Courtice was one of the first women to participate in the Canadian modernist movement. She was invited to exhibit with the Group of Seven. Courtice made many landscapes in a similar style to the members of the Group of Seven. She was not always serious about this. Yvonne McKague Housser remembers going with Courtice on a sketching trip in the north where they could not find any scenery that interested them. Courtice assembled a tree trunk, branches and rocks into a still life, which she called "a Lawren Harris".
The two women each painted it as though it were a panoramic landscape, and described it as a landscape when they sold their paintings.

Later Courtice moved away from the Group of Seven, and exhibited solo or with other women artists. She became a member of the Canadian Group of Painters, which was founded in 1933. Courtice contributed illustrations to The Kingdom of Saguenay (1936) by Marius Barbeau, as did A. Y. Jackson, George Pepper, Kathleen Daly, Peter Haworth, Bobs Cogill Haworth, André Charles Biéler, Arthur Lismer, Gordon Edward Pfeiffer, Yvonne McKague and Albert Edward Cloutier.

She accompanied Housser and Isabel McLaughlin on trips to locations such as Cobalt, Gowganda, Nipissing and Kirkland Lake in the 1930s, where they painted industrial subjects. Her work could have a political content.
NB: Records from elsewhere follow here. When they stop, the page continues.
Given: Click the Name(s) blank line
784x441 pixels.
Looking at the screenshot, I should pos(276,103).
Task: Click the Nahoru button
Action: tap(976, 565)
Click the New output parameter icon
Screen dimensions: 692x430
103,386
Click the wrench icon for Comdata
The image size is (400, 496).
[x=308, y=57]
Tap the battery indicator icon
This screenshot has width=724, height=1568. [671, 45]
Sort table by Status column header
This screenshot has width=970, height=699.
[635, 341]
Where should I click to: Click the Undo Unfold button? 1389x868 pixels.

The Game (c. 1949) depicts war as a game in a toy theatre, with black, white and red chess pieces on a board decorated with a hammer and sickle.

Courtice exhibited at the Tate Gallery, London, in Brazil, in New York at the World's Fair of 1939, at the Riverside Museum and at the American-British Gallery, New York.
She had a solo show at Victoria College, Toronto in 1951. Her retrospective curated by Linda Jansma was held at the Robert McLaughlin Gallery in Oshawa in 2006.

A review of the work by the Canadian Group of Painters at the 1939 World's Fair said:"These ... are vital and young and imaginative ... Some of the artists are rather more expressionistic ... still others are more interested in highly inventive sophisticated pattern, among them Rody Kenny Courtice with his [sic] Just Cows, or in near-primitive fantasy, like Paraskeva Clark."

==Associations==
Courtice was an associate member of the Royal Canadian Academy of Arts, and belonged to the Ontario Society of Artists, the Canadian Society of Painters in Water Colour and the Canadian Society of Graphic Art.
She became an executive member of the Heliconian Club.
She was president of the Ontario branch of the Federation of Canadian Artists from 1945 to 1946.
The Federation was a lobbying organization founded after the Kingston Conference of Canadian Artists in 1941.
Courtice, women artists such as Yvonne McKague Housser and Elizabeth Wyn Wood, and their male colleagues, worked towards gaining increasing public support for the arts, leading to state sponsorship of professional artists.

==Legacy==
In 1998, Courtice was one of the four artists in 4 Women Who Painted in the 1930s and 1940s, curated by Alicia Boutilier for the Carleton University Art Gallery, Ottawa.